Thursday 25th July 2019
quotequote all
Unsorted said:
How things changed. Owned a red Turbo 1 converted by Radford(?) to RHD. Bought from Brundles for 10K circa 1997 and proved almost impossible to sell, eventually going for £6K to a luminary in club. Was collected by the club fella and he tasked a friend who looked like a tubby Alain Prost to drive car back. Few days later the Police turn up as the car was crashed on M23 in some style on way home from purchase!!!! Racing might have been involved.
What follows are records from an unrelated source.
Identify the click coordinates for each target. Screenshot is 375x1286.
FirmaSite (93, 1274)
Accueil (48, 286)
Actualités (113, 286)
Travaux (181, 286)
The car itself. Ventilation terrible, but having owned a 956cc TL as first car, this was a given. Not sure how conversion done, but if left outside in icing conditions the throttle tended to freeze and stick which was exciting. Driving at night there was often flashes of flame from rear of car, which was also exciting. Car was universally loved by men and derided by women. Easy to drive.
I had one too. In yellow, with black stripes down the side and "Corgi" written on the chassis...

sideways man

1,320 posts

138 months

Thursday 25th July 2019
quotequote all
Top car! This is what happens when Renault designers go down the pub on Friday and have too many Pernod laugh

Alex_225

6,264 posts

202 months

Thursday 25th July 2019
quotequote all
It's ugly, impractical, probably not even the best to drive but it's absolutely wonderful and I would have one in a heartbeat!

Back in about 2007 I recall wanting one of these, I'd moved house and had a garage. At the time I had an RS Megane I'd bought from new in 2006. I thought I'd sell that and buy an R5 Turbo. I didn't, I ended up keeping the Megane and despite it's ridiculously low mileage it's probably worth £2k.

If I'd have bought an R5 Turbo for £20k it would be worth 2-3 times that! B*gger.

generationx

6,766 posts

106 months

Thursday 25th July 2019
quotequote all
By it. Do this to it. Rally it.



(Seen on the Eifel Historic last weekend).

They're awesome.

molineux1980

1,201 posts

220 months

Thursday 25th July 2019
quotequote all
Love these PH hero pieces. It would be great to have on board footage of the track laps to hear the cars and see them in motion, most of us will never have the chance to experience them.

Pericoloso

44,044 posts

164 months

Thursday 25th July 2019
quotequote all


What's not to like.

Same event as mentioned above ,2018.

anonymous-user

55 months

Thursday 25th July 2019
quotequote all
Fantastic

The stuff of childhood dreams and longing looks when seen on the annual holiday to France.